Kinetic Analysis of the 5-HT2A Ligand [11C]MDL 100,907

The goal of this study was to develop a suitable kinetic analysis method for quantification of 5-HT2A receptor parameters with [11C]MDL 100,907. Twelve control studies and four preblocking studies (400 nmol/kg unlabeled MDL 100,907) were performed in isoflurane-anesthetized rhesus monkeys. The plasma input function was determined from arterial blood samples with metabolite measurements by extraction in ethyl acetate.
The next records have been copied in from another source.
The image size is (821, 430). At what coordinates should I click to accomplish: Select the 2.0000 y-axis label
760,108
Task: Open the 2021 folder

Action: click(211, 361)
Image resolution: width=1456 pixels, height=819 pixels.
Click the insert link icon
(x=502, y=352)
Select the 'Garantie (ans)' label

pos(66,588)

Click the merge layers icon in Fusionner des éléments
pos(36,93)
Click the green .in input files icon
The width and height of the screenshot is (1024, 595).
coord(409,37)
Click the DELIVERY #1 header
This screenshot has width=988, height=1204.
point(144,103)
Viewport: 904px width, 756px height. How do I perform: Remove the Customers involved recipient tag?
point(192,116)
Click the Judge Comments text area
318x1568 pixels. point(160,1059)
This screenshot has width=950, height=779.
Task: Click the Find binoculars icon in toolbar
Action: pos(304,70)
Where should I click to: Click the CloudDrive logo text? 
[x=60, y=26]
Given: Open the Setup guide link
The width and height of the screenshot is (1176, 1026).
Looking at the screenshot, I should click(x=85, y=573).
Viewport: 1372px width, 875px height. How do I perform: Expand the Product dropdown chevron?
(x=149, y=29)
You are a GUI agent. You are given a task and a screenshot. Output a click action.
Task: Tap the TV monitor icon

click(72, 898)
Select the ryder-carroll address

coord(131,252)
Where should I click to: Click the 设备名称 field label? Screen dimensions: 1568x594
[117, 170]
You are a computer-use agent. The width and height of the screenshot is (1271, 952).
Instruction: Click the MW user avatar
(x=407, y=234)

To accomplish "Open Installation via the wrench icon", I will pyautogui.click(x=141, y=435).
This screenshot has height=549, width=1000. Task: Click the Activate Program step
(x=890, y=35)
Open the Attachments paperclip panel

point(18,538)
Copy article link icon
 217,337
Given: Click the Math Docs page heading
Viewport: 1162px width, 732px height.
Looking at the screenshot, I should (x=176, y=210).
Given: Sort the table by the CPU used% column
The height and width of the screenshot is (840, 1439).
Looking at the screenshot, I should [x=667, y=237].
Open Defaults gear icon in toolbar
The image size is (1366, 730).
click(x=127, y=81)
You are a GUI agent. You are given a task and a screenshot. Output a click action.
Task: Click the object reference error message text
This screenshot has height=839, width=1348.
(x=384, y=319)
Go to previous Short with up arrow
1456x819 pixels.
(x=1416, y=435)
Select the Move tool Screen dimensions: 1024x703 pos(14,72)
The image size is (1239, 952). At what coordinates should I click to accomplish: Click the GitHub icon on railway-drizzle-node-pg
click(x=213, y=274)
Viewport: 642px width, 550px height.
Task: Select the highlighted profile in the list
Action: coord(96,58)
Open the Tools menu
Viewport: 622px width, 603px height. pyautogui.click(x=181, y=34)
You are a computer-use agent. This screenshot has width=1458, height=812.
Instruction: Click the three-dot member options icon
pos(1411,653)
The preblocking studies showed that a two-tissue compartment model was necessary to fit the time activity curves of all brain regions including the cerebellum—in other words, the need for two compartments is not proof of specific binding. Therefore, a three-tissue compartment model was used to analyze the control studies, with three parameters fixed based on the preblocking data. Reliable fits of control data could be obtained only if no more than three parameters were allowed to vary. For routine use of [11C]MDL 100,907, several simplified methods were evaluated. A two-tissue (2T‘) compartment with one fixed parameter was the most reliable compartmental approach; a one-compartment model failed to fit the data adequately. The Logan graphical approach was also tested and produced comparable results to the 2T’ model. However, a simulation study showed that Logan analysis produced a larger bias at higher noise levels. Thus, the 2T' model is the best choice for analysis of [11C]MDL 100,907 studies.